* [Text provided]
⟨

Contributing
swarm-mcp is an open-source project and welcomes contributions. This page covers development setup, project architecture, and how to add new features.
Development Setup
Prerequisites
- Python 3.12+
- uv — Python package manager
- Docker — for running integration tests
- Claude Code CLI — with OAuth configured (
claude login)
Clone and install
git clone https://github.com/ahodge/swarm-mcp
cd swarm-mcp
# Install in editable mode with dev dependencies
uv sync --dev
Build the agent image
# Copy the claude and uv binaries into the project root
cp "$(which claude)" ./claude
cp "$(which uv)" ./uv
# Build the Docker image
docker build -t swarm-agent .
Run the server locally
Or via MCP in Claude Code, pointing at the local checkout:
{
"mcpServers": {
"swarm": {
"command": "uv",
"args": ["--directory", "/path/to/swarm-mcp", "run", "swarm-mcp"]
}
}
}
Running Tests
# Run all tests
uv run pytest
# Run with verbose output
uv run pytest -v
# Run a specific test file
uv run pytest tests/test_monads.py
# Run tests matching a name pattern
uv run pytest -k "test_encrypt"
Test directory
The tests/ directory at the project root is where all tests live. Add
new test files named test_<module>.py following pytest conventions.
Architecture Overview
The server is split into focused modules. Understanding which layer to touch for a given change is the key to navigating the codebase quickly.
src/swarm_mcp/
├── server.py # MCP tool definitions (the public API)
├── agent.py # Docker execution and output parsing
├── sandbox.py # SandboxSpec dataclass and resolution
├── monads.py # Ref enrichment: provenance, cost, encryption, classification
├── types.py # Natural language type system (load, resolve, validate)

⟩

* [List of tasks]
a - In the swarm-mcp contributing guide, turn the paragraph that begins "The tests/ directory at the project root" into a short bulleted list that keeps its main facts.
b - Answer these questions using the swarm-mcp contributing guide:
(i) What is the minimum Python version required?
(ii) What tag does the build command give the Docker image?
(iii) Which file contains the MCP tool definitions?
c - Carry on the swarm-mcp contributing guide from the point where it ends.
These entries come from a separate source, not from the swarm-mcp contributing guide.

[Entries drawn from a collection]

⟨

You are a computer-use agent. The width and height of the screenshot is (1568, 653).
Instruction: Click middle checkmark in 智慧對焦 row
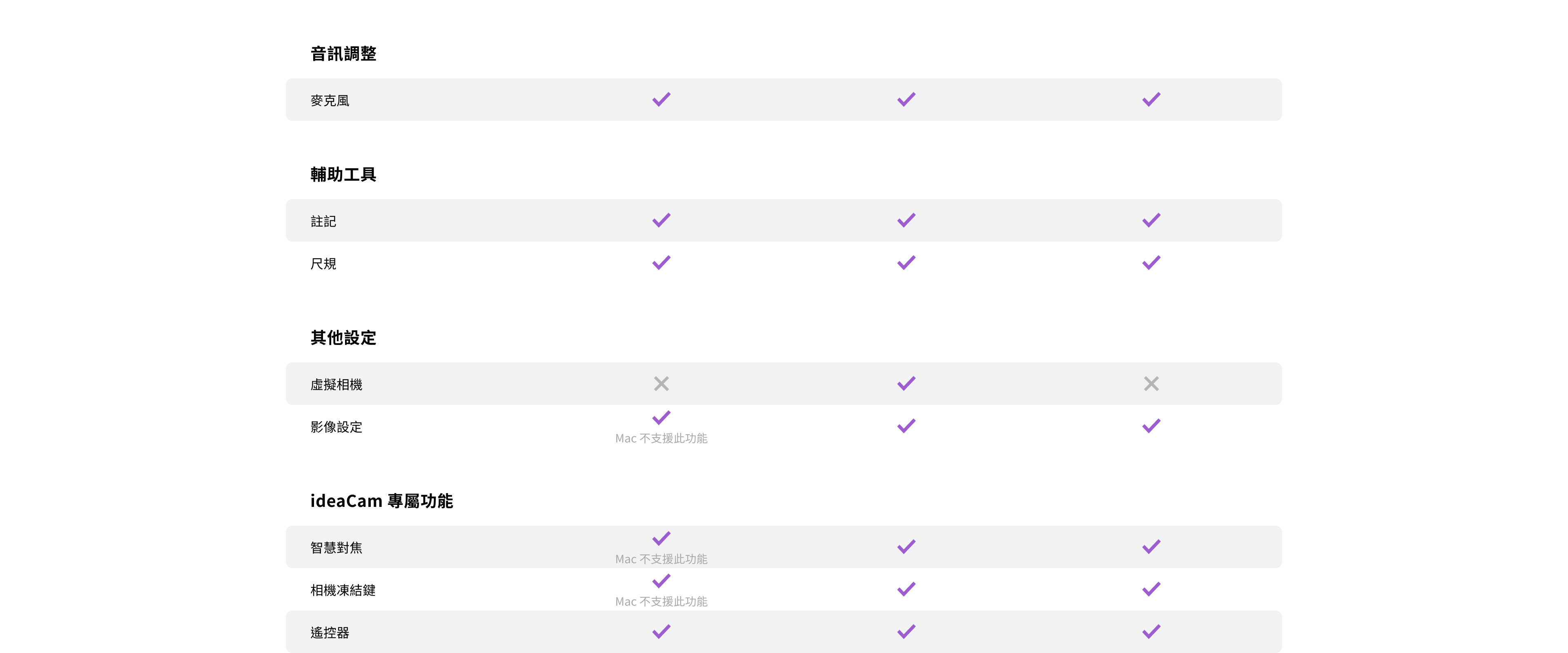click(906, 546)
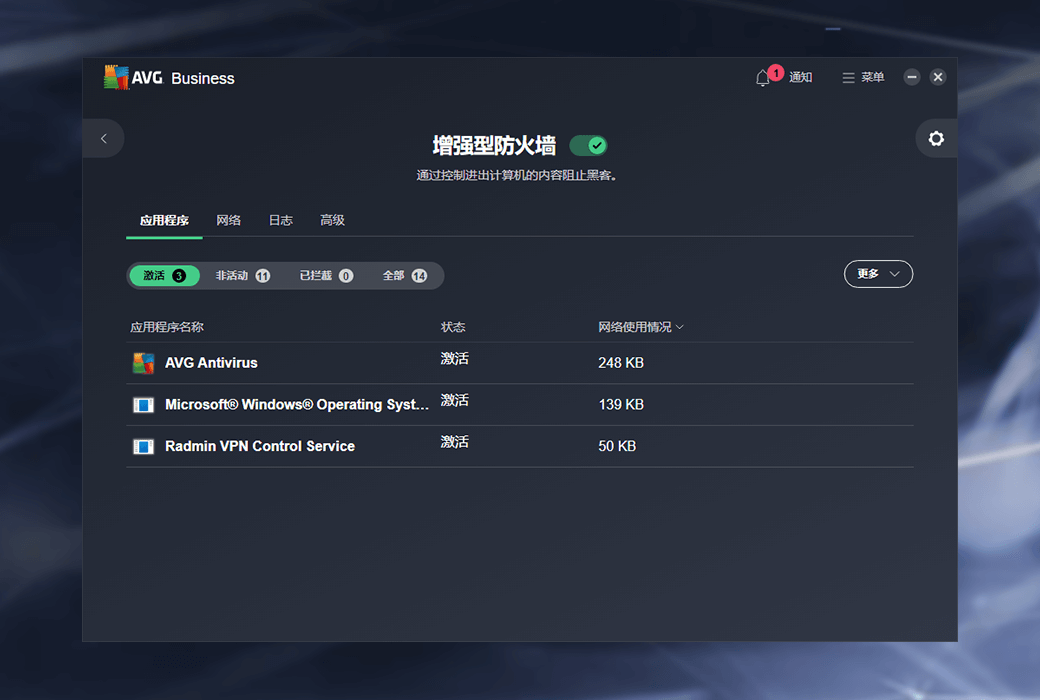Switch to the 网络 tab
This screenshot has height=700, width=1040.
click(229, 220)
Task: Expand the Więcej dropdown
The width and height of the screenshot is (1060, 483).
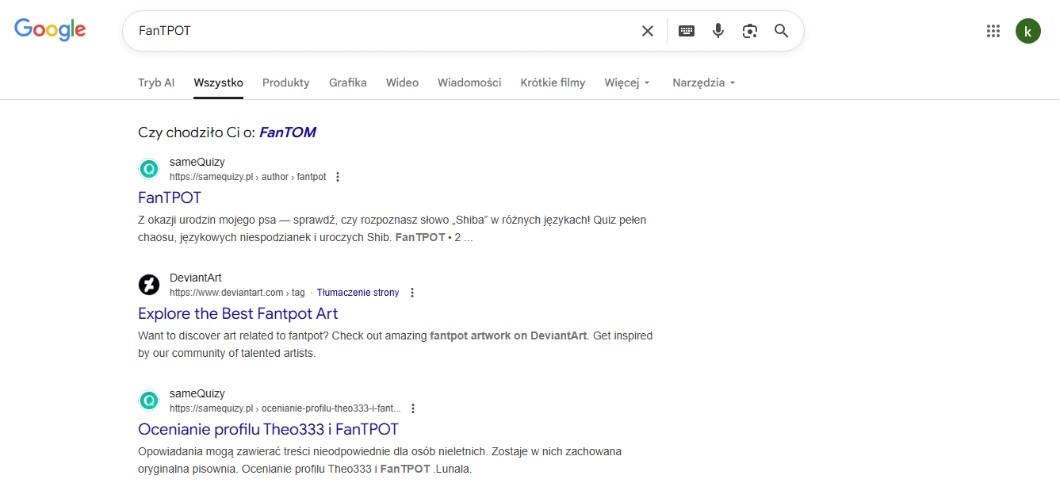Action: coord(627,83)
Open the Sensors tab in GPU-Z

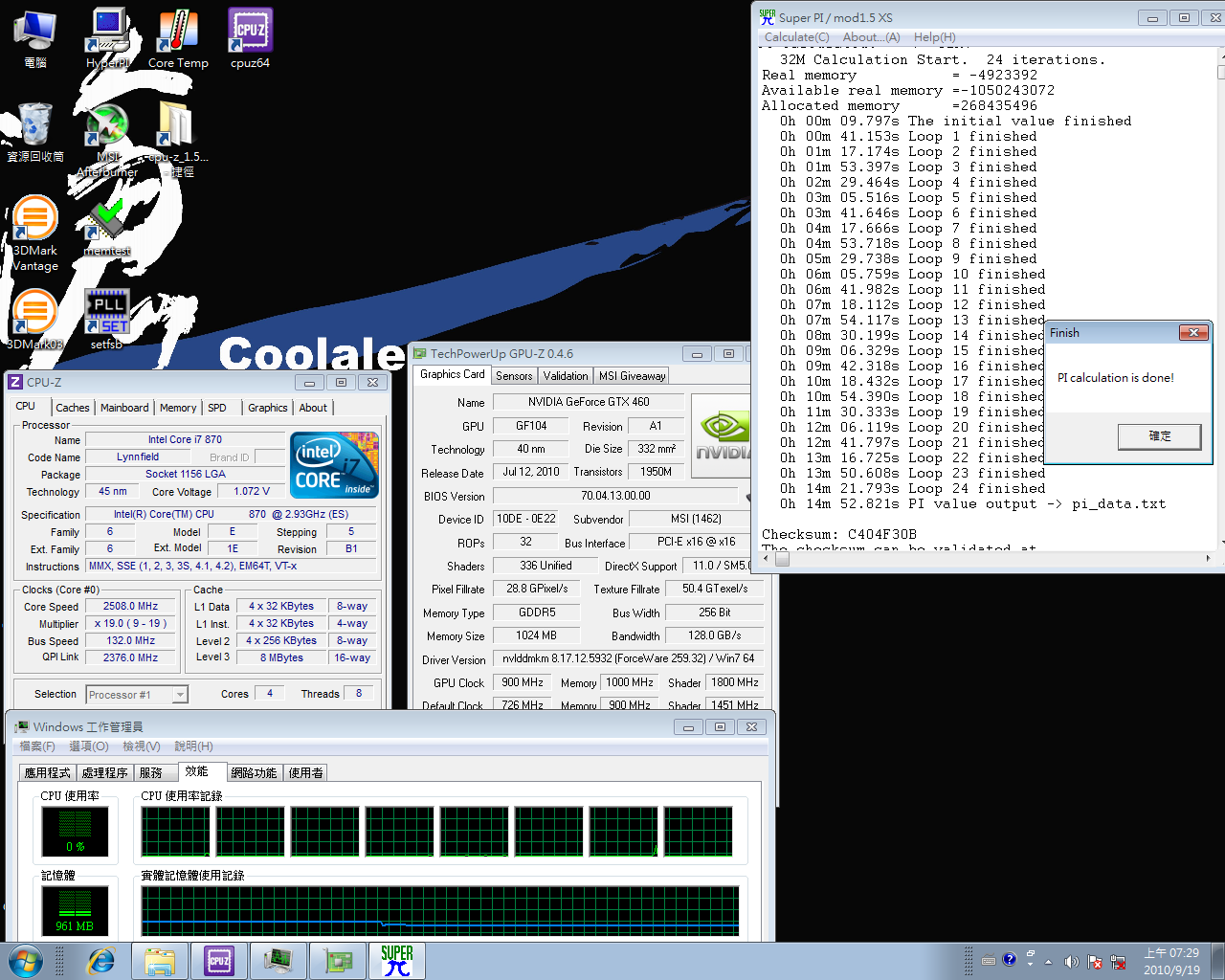514,376
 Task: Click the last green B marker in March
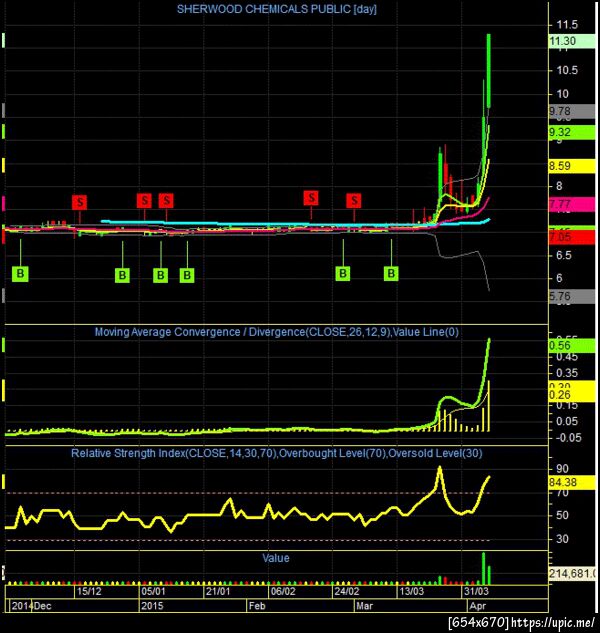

⟩

* [Task-by-task results]
a -
- All tests are kept in the tests/ directory at the project root.
- New test files should be named test_<module>.py.
- New tests follow pytest conventions.

b -
(i) Python 3.12
(ii) swarm-agent
(iii) server.py

c -
├── registry.py # Search paths for sandboxes, types, pipelines
└── docker.py # Docker command construction and image management
server.py — tool definitions
Every MCP tool (run, par, map, reduce, map_reduce, chain,
pipeline, unwrap, inspect, encrypt, decrypt, classify, guard,
filter, race, retry, validate, wrap, wrap_project, save_sandbox_spec,
list_sandbox_specs, list_type_registry, get_type_definition) is
registered here using @mcp.tool() decorators.
Tool handlers parse arguments, call lower-level modules, and format the return
value. They do not contain business logic directly — they delegate to agent.py,
monads.py, and types.py.
The global concurrency semaphore (_semaphore) and resource pool dict
(_resource_pools) live at module level in server.py.
agent.py — execution engine
run_agent(prompt, spec, run_id, agent_id) is the core function. It:
- Creates the output directory at
/tmp/swarm-mcp/{run_id}/{agent_id}/ - Injects type context into the prompt (via
types.build_type_context) - Writes
prompt.txt - Calls
_setup_agent_home()to generate a minimal HOME with claude config, MCP config, CLAUDE.md, and the PostToolUse hook - Builds the Docker command (via
docker.get_docker_run_cmd) - Launches the container with stdin from
prompt.txtand stdout tostream.jsonl - Waits for completion (or kills on timeout)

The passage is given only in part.